Newer MA practices would be well-advised to consult partners with experience in the technical requirements to calculate accurate risk scores and avoid financial losses in the contract year.
Updates to the Part D Hierarchical Condition Category (RxHCC) model in the 2022 final rule may impact the bottom lines of MA practices. Risk score calculations, for example, will be based on 2017 diagnoses paired with 2018 drug data, each updated by three years. As is the case with the RAF score, the RxHCC will be based solely on encounter data, which may be lacking for most practices because members have delayed or foregone care.

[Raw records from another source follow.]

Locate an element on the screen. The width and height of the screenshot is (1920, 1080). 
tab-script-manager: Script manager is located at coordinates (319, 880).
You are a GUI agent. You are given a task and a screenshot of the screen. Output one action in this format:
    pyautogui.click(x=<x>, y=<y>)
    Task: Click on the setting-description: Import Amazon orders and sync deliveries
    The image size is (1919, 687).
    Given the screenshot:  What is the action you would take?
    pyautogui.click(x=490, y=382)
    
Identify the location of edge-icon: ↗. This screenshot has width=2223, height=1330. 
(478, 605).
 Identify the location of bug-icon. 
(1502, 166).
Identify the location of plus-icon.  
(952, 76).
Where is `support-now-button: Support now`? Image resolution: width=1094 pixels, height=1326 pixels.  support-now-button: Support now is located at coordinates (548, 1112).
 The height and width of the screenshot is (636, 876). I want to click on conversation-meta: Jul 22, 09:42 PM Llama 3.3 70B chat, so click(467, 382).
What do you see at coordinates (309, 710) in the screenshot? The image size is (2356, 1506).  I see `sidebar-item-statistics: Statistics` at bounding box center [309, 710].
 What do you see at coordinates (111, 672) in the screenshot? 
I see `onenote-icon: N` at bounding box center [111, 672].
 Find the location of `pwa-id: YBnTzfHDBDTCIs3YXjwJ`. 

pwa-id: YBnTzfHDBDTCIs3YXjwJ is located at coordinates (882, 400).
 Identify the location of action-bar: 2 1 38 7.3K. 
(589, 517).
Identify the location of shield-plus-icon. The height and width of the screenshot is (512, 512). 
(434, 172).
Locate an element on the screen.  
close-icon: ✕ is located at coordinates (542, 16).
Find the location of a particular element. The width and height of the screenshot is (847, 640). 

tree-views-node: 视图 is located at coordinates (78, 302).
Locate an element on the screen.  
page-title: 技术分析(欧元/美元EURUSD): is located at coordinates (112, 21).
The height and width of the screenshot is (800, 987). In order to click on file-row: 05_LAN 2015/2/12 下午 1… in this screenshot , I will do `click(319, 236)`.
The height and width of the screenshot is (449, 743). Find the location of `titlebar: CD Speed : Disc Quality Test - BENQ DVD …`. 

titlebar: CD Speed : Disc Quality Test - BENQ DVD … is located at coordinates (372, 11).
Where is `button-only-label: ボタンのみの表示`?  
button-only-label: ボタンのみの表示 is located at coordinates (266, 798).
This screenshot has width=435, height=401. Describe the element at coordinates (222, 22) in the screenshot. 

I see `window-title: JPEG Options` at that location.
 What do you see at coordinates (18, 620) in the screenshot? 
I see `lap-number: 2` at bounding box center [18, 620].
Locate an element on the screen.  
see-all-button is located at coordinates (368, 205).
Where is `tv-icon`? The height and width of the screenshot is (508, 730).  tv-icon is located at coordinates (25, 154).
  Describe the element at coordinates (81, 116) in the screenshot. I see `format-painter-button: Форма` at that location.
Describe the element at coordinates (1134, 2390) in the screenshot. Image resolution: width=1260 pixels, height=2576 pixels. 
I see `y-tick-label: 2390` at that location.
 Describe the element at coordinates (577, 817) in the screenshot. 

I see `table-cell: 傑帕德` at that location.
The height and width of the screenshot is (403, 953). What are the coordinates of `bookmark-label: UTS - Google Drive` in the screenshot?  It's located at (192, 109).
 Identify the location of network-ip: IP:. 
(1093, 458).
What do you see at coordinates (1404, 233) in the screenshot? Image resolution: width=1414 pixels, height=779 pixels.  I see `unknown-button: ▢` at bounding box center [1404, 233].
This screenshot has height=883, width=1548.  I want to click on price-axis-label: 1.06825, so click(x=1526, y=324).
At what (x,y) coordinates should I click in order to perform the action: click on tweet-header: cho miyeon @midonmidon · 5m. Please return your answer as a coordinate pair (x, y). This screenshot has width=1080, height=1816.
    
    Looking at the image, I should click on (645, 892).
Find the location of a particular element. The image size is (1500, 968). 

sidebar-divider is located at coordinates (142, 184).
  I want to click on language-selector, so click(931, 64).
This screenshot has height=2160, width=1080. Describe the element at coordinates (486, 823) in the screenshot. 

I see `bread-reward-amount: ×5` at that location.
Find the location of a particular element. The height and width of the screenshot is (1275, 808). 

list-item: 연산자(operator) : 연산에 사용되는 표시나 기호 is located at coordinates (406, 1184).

Still, some estimates show an across-the-board risk score decrease for RxHCC, which translates into reduced revenue for MA practices on drug costs. Fortunately, plans can expect to recover those losses in the coming year as more members return to in-person care.
Under the 2022 MA contract, individuals with end-stage renal disease (ESRD) will be allowed to enroll in a plan for the first time. Although increasing membership is a primary goal of every MA practice, ESRD is an expensive condition to manage. One study showed that in 2016, the average beneficiary with ESRD cost $67,116 for the year. That’s six times more than the $10,182 cost per beneficiary without the condition. Costs for members with ESRD exceeded MA benchmarks in nearly 46% of metropolitan areas, according to another report.
Going into the contract bidding process for 2022, MA practices should ensure they have the most accurate and timely data available on new members with ESRD to avoid large and unanticipated financial losses.
The MA and Part D final rule for 2022 makes it evident that while CMS expects 2021 will be a post-COVID-19 transition year for MA practices and beneficiaries alike, the agency does not foresee a deluge of utilization after more than a year of deferred care. The biggest variable is the health status of MA members, which could impact the bidding submission process for physician practices.
We can expect many fully vaccinated members to resume in-person care this year, which will give MA plans a more consistent and reliable stream of data for their financial projections. MA practices that use the right data management, member outreach, and engagement tools will increase their chances for a smooth transition to 2022.